Dataset entries:
----------------

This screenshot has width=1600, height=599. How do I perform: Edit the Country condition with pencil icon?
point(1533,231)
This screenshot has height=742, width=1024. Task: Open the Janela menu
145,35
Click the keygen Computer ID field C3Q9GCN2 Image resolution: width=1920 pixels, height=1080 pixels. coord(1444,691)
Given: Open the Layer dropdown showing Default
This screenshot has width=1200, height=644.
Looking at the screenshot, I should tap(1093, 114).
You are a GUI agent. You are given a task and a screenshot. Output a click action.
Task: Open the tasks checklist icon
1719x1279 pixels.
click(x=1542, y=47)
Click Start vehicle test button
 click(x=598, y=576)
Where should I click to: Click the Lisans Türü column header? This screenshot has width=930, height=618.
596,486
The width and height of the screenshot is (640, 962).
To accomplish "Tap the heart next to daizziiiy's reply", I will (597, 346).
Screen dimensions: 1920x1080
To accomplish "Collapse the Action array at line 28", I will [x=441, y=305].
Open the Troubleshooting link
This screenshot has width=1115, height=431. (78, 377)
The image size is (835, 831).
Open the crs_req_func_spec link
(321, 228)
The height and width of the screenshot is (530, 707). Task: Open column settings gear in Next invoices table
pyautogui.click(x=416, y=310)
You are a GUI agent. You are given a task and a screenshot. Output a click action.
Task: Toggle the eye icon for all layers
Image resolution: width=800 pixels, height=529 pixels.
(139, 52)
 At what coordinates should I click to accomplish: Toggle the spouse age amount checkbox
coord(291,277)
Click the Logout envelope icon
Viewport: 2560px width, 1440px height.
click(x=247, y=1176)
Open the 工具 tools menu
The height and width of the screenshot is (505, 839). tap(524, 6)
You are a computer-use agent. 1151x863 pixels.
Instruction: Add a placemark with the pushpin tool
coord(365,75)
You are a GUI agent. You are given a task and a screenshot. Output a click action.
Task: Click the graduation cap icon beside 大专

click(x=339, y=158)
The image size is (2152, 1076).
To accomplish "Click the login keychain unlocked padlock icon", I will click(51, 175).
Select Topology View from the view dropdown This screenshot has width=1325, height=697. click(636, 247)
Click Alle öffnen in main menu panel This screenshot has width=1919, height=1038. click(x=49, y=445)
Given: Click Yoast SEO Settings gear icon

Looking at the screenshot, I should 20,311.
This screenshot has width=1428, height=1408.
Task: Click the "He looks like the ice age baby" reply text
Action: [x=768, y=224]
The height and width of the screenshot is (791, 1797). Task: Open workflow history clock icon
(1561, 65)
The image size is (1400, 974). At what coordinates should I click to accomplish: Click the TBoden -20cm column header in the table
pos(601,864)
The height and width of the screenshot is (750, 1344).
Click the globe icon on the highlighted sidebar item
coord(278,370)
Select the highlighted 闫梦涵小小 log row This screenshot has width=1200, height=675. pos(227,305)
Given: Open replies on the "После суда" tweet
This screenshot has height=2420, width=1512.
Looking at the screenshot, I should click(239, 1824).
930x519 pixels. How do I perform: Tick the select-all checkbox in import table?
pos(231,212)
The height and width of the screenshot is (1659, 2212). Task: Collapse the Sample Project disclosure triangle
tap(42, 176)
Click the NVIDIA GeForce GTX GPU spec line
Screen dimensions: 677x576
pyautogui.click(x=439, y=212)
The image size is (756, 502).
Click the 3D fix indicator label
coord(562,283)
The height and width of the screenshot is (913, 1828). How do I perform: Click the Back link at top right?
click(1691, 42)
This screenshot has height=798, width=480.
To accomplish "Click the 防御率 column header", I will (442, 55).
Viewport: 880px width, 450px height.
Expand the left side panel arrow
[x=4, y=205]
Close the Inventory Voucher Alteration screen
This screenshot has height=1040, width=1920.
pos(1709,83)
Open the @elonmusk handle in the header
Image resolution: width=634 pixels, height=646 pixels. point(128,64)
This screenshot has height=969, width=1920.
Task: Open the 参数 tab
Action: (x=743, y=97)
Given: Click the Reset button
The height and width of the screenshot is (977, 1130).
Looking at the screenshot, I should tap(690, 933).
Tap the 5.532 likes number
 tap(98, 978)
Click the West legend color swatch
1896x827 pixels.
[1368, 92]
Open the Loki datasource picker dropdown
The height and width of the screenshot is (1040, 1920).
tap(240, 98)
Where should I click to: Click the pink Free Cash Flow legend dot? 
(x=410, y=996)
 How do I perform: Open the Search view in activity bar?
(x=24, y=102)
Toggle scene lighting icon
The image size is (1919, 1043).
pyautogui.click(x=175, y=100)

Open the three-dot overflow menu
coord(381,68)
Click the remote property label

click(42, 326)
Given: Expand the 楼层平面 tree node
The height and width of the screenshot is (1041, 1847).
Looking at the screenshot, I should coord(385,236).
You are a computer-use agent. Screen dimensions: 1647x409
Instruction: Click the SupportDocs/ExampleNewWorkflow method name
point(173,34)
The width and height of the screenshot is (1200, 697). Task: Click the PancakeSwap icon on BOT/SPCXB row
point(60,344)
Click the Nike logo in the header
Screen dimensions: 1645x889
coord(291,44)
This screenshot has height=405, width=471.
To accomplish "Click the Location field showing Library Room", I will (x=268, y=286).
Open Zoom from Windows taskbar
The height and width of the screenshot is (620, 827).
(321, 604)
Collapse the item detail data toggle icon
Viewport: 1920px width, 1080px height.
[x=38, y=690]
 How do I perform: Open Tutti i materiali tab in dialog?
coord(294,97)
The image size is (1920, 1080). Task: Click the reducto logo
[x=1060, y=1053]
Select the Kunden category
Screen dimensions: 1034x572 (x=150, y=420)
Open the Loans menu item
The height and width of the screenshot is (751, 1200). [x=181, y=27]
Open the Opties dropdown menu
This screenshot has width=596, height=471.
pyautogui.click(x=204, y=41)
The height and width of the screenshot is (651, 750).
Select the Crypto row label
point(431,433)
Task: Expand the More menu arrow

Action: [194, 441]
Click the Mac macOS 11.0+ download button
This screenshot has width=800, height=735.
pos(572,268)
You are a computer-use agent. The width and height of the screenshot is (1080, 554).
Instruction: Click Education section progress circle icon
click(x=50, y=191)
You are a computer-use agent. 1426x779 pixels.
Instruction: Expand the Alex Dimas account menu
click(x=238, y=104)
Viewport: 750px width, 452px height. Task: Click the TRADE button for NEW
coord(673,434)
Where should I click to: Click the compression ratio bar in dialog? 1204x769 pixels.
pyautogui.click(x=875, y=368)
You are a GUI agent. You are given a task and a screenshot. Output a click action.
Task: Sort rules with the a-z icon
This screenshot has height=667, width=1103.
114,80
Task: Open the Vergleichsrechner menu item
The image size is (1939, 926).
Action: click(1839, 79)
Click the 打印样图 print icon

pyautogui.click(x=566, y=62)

----------------

Aim of the task: Count the lines in the rows above that contain the string "Expand", matching case exactly, and give only the number.

Task output: 4